Similar to binary metrics.

|                | Predicted Class 1 | Predicted Class 2 | Predicted Class 3 |
| -------------- | ----------------- | ----------------- | ----------------- |
| Actual Class 1 | TP1               | FN (Type I Error) |                   |
| Actual Class 2 | FP (Type II Error) | TP2              |                   |
| Actual Class 3 | FP (Type II Error) | TN               | TP 3              |

$ accuracy = \frac {TP1 + TP2 + TP3} {Total} $

## In Practice

In [32]:
from sklearn.metrics import accuracy_score, precision_score, recall_score, \
                            f1_score, roc_auc_score, \
                            confusion_matrix, roc_curve, \
                            precision_recall_curve
import numpy as np

Below I've created some mock y_true and y_pred values to visualize the results.

In [67]:
def print_precision_recall_and_f1_scores(y_true: list[int], y_pred: list[int]):
    """_summary_

    Args:
        y_true (list[int]): _description_
        y_pred (list[int]): _description_
    """
    print(f"num FP: {np.sum(np.logical_and(y_true == 0, y_pred == 1))}")    
    print(f"num FN: {np.sum(np.logical_and(y_true == 1, y_pred == 0))}")
    print(f"accuracy: {accuracy_score(y_true, y_pred)}")
    print(f"precision: {precision_score(y_true, y_pred)}")
    print(f"recall: {recall_score(y_true, y_pred)}")
    print(f"f1_score: {f1_score(y_true, y_pred, average='binary')}")

In [75]:
y_true = np.array([1, 0, 1, 1, 1, 0, 1, 0, 1])
y_pred1 = np.array([1, 0, 1, 1, 1, 0, 1, 0, 1])
y_pred2 = np.array([0, 0, 1, 1, 0, 0, 0, 1, 1])
y_pred3 = np.array([1, 1, 1, 1, 1, 1, 1, 1, 0])
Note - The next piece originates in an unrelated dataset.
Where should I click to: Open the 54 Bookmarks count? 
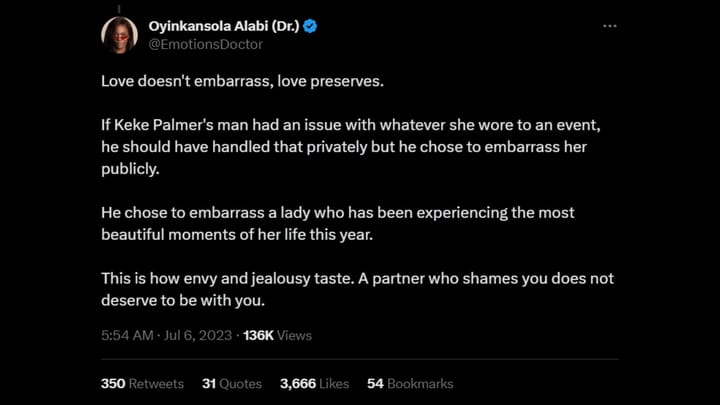point(410,383)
### Precision, Recall and F1_Scores

In [76]:
print_precision_recall_and_f1_scores(y_true, y_pred1)

num FP: 0
num FN: 0
accuracy: 1.0
precision: 1.0
recall: 1.0
f1_score: 1.0


In [77]:
print_precision_recall_and_f1_scores(y_true, y_pred2)

num FP: 1
num FN: 3
accuracy: 0.5555555555555556
precision: 0.75
recall: 0.5
f1_score: 0.6


In [78]:
print_precision_recall_and_f1_scores(y_true, y_pred3)

num FP: 3
num FN: 1
accuracy: 0.5555555555555556
precision: 0.625
recall: 0.8333333333333334
f1_score: 0.7142857142857143


Whats interesting about the above results is that the accuracy scores are the same for y_pred2 and y_pred3, but the precision, recall and f1_scores are different. Also, the f1_score calculation seems to apply a greater weight to False Negatives than False Positives

### Precision Recall Curve

In [79]:
precision_recall_curve(y_true, y_pred1)

(array([0.66666667, 1.        , 1.        ]),
 array([1., 1., 0.]),
 array([0, 1]))

In [80]:
precision_recall_curve(y_true, y_pred2)

(array([0.66666667, 0.75      , 1.        ]),
 array([1. , 0.5, 0. ]),
 array([0, 1]))

In [81]:
precision_recall_curve(y_true, y_pred3)

(array([0.66666667, 0.625     , 1.        ]),
 array([1.        , 0.83333333, 0.        ]),
 array([0, 1]))